Ao mesmo tempo, a China consegue dominar não apenas o mercado global emergente de VE, mas todo o setor global de fabricação de tecnologia limpa, incluindo turbinas eólicas, painéis solares e baterias de automóveis. Todos esses setores têm ficado recentemente sob escrutínio por dumping de preços e subsídios, juntando-se a outros mais tradicionais, como aço, alumínio e construção naval. De acordo com pesquisas recentes, a China detém uma posição dominante para quase 600 produtos de 5.000 nos mercados globais de exportação, principalmente em eletrônicos, têxteis/vestuário, calçados e máquinas. Isso é incomparável a qualquer outro país. Uma vez adquiridas, as posições dominantes persistiram ao longo do tempo, o que significa que as indústrias permaneceram altamente competitivas mesmo após a descontinuação dos subsídios. É óbvio que fatores mais fundamentais estão em jogo, em vez de um enorme esquema de subsídios cruzados de política industrial, como argumentado por especialistas tradicionais. Com a parcela da compensação trabalhista no PIB aproximadamente no mesmo nível dos EUA, o caso do dumping social também parece fraco.
Impostos baixos e rápida acumulação de capital são essenciais
A China tem tido um desempenho econômico impressionante desde a aceleração das reformas orientadas ao mercado e a adesão à Organização Mundial do Comércio em 2001. Sua economia responde por um terço da produção industrial bruta global hoje, de menos de 10 % em 2003, e domina vários setores de tecnologia avançada. Isso foi possível devido à rápida acumulação de capital alimentada por taxas muito altas de poupança e investimento, esta última excedendo 40 % do PIB por cerca de duas décadas (em comparação com 25 % da média global do PIB).

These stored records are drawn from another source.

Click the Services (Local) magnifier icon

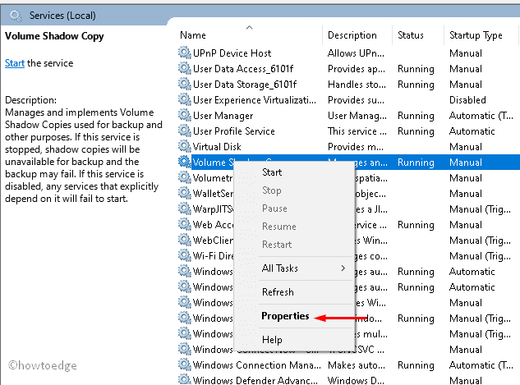[13, 15]
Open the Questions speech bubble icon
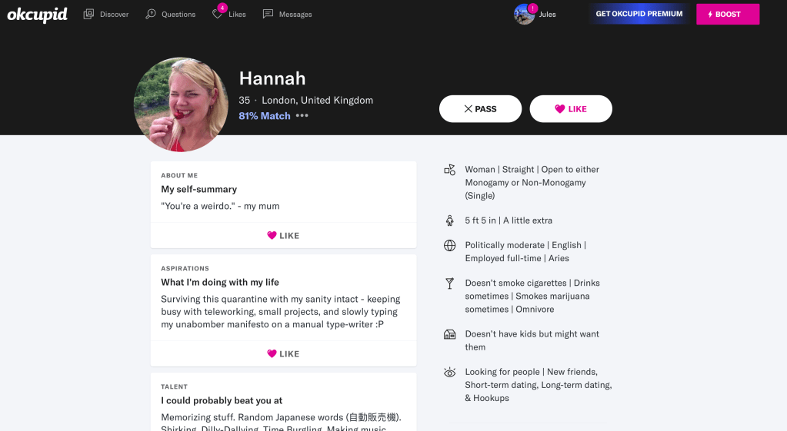This screenshot has width=787, height=431. 151,14
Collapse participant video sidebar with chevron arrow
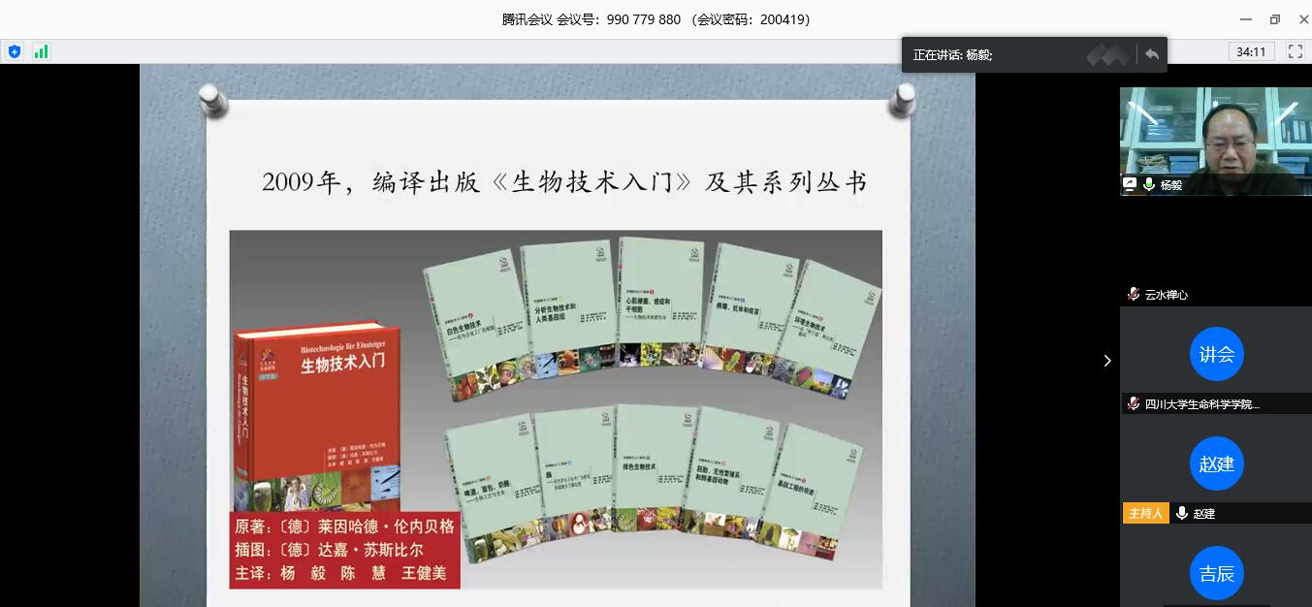 [1107, 361]
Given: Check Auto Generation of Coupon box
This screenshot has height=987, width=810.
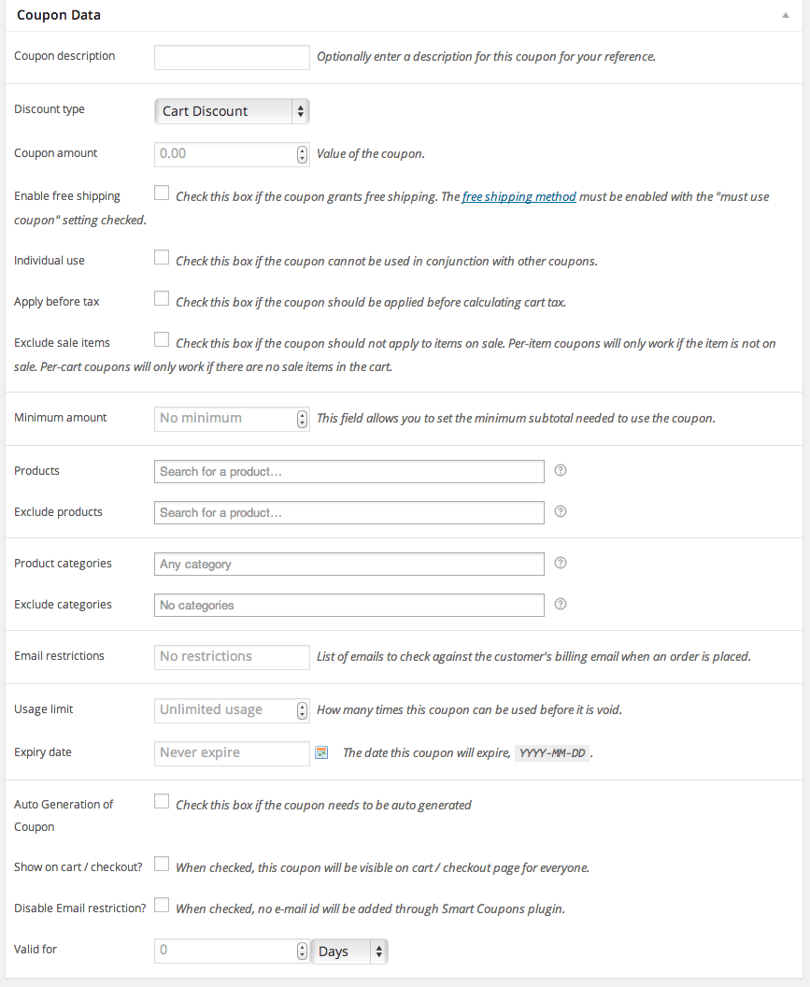Looking at the screenshot, I should 162,801.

Alguns investimentos foram potencialmente mal alocados pelo setor de grandes empresas estatais, por falhas de política industrial ou na bolha imobiliária. No entanto, os produtivos foram suficientes para garantir um aumento notável no estoque de capital, conforme refletido pelo aumento na automação e na densidade de robôs, com a China alcançando os EUA, Japão e Alemanha (Figura 2). Junto com o progresso constante na inovação, onde a China ultrapassou o Japão e está gradualmente fechando a lacuna com a UE, esses investimentos reforçam o alto crescimento da produtividade e exportações baratas de produtos manufaturados.
Densidade de robôs em 2016 e 2022. Fonte: International Federation of Robots.
Isso é principalmente o resultado de um estado de bem-estar social limitado, com a China alocando cerca de 8 % do PIB para gastos sociais, uma fração do nível nos EUA (20 %) e na Alemanha (25 %). Embora a China tenha erradicado a pobreza extrema, ela não tenta esmagar os ricos e a classe média por meio de alta redistribuição de renda. Ao contrário do Ocidente, a baixa carga tributária e a progressividade limitada em seu sistema tributário incentivam uma forte participação da força de trabalho, longas horas de trabalho e alta poupança. Os chineses trabalham cerca de 2.170 horas em média por ano (cerca de 25 % a mais do que nos EUA e 50 % do que na Alemanha).
No geral, a China redistribui apenas cerca de 28 % do PIB no gasto total do governo em relação a uma média inchada de 42 % nos países da Organização para Cooperação e Desenvolvimento Econômico e perto de 50 % do PIB na Europa Ocidental. Isso explica o sucesso econômico da China e não os escassos 0,5 - 1 % do PIB que ela pode gastar a mais em política industrial com resultados duvidosos. As economias ocidentais desenvolveram uma predileção pela tributação progressiva de rendas, penalizando os membros mais empreendedores e trabalhadores da sociedade, reduzindo incentivos ao trabalho e desencorajando poupanças e investimentos. Mesmo quando subsídios industriais são generosamente fornecidos, como para o setor nascente de baterias de carro, os produtores nacionais ainda não conseguem competir com concorrentes asiáticos mais ágeis.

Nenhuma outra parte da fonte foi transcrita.